AWF18: Diana Wichtel – Driving to Treblinka
Diana Wichtel, a long-time TV reviewer and journalist, has just won national awards for her first book, Driving to Treblinka, about her search for her father. From the publisher’s blurb: ‘Diana Wichtel was born in Vancouver. Her mother was a New Zealander, her father a Polish Jew who had jumped off a train to the Treblinka death camp and hidden from the Nazis until the end of the war. When Diana was 13 she moved to New Zealand with her mother, sister and brother. Her father was to follow. Diana never saw him again.’
We always used to get the Listener in my house growing up, and I always used to save up Wichtel’s column to read: she was my favourite.
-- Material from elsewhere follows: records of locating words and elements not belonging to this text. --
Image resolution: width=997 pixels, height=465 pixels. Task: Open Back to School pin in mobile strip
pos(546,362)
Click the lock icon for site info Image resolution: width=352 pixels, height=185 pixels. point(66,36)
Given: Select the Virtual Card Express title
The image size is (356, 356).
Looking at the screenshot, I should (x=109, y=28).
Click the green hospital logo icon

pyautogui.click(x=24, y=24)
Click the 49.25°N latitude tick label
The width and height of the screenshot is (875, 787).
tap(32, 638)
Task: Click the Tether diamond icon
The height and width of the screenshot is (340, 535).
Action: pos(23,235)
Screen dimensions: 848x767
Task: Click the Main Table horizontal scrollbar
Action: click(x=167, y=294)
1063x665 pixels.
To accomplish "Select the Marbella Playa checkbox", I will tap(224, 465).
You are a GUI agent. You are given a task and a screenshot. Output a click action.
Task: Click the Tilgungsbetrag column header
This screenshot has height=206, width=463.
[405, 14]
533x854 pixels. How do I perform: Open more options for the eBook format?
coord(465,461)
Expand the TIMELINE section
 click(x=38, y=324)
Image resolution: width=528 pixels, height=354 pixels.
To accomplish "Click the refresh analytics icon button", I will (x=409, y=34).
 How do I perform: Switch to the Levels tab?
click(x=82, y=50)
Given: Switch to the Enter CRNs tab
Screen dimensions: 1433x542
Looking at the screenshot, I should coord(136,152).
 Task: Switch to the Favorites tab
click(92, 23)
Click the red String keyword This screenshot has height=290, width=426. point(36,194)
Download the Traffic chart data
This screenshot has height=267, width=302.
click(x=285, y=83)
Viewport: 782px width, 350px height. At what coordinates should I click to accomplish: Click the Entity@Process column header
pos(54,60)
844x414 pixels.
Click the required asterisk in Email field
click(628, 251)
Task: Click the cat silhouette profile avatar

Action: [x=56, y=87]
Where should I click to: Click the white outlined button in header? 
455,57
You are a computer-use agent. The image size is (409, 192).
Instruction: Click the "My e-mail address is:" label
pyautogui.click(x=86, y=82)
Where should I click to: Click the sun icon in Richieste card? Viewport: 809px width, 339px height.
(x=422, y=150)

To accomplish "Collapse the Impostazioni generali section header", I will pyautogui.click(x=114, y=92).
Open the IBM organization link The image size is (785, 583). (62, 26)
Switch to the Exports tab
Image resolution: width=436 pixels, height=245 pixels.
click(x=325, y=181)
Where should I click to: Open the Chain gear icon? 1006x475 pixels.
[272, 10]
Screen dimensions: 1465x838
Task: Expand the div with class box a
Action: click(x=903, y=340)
I had previously attended The Art of the Critic, where she was the panellist who spoke the least. In my review of that session I mentioned I was puzzled by the way she seemed to speak poorly of her own work. Chair Jeremy Hansen cleared this up straight off the bat: ‘You’ll probably see as we go along that Diana suffers from chronic modesty’.

Jeremy Hansen and Diana Wichtel, photo courtesy Auckland Writers Festival
Hansen was a good chair, asking interesting questions and drawing Wichtel out without pressuring her. She was a quiet presence on stage but she had a mana about her that drew us in. After thirty years of reading her funny, incisive columns, I had thought Wichtel must be a loudly hilarious person. As the session went on, I began to realise that all that time she was carrying a weight of absence, guilt, and unresolved grief.
Wichtel grew up in an atmosphere of not looking back. Her mother shut down conversations with instructions not to upset your father, but looking back, Wichtel wonders whether he might have liked to have spoken about his wartime experiences. ‘The real problem was that no one wanted to listen.’ After he didn’t turn up in New Zealand, a teenage Wichtel was told there was nothing they could do and no way to contact him. She now realises there probably was, and this rearrangement of the narrative of her life has been disruptive and painful.
Wichtel didn’t find out her father had died until several months after the fact. She was a young woman, flatting in Auckland with her sister. There was no funeral, none of the normal processes of bereavement. ‘His death fell into a silence.’ He was just gone, like his family during the war. After that, Wichtel says she drifted. The world felt absurd. It wasn’t until she had a child of her own that she came back to herself. ‘Having a child, you can’t really deny you exist after that because there’s the proof. Without any thought at all I named my son after my father.’ She says she doesn’t judge her mother for what she did: ‘I can’t judge either of them for anything because of the hard lives they had to live. The book has taught me there’s always another story.’
Wichtel’s book details the process of trying, as an adult and an orphan, to figure out what happened to her father. ‘Going back into the past was a very hypnotic and magical thing to do.’ The past is a haunted space, ‘very seductive and painful’; a parallel universe running alongside our own that we can dip into. ‘I want to stay in the stream of history because that’s where I have contact with my family.’ She has visited the remains of the death camp at Treblinka, and says it is ‘dispiriting in the extreme’ to see the current rise of anti-Semitism.
If we had expected that writing the book would bring about some kind of neat emotional resolution for Wichtel, we were wrong. ‘There’s no closure and I don’t want there to be. I’m happy to sit with the guilt – it’s the least I can do.’ It was an extraordinary note to end my 2018 Auckland Writers Festival experience on.
Reviewed by Elizabeth Heritage
Driving to Treblinka won both the Best First Book of Non-fiction and the Best Book of Non-fiction prizes at the Ockham Book Awards last week. It is available at bookshops nationwide.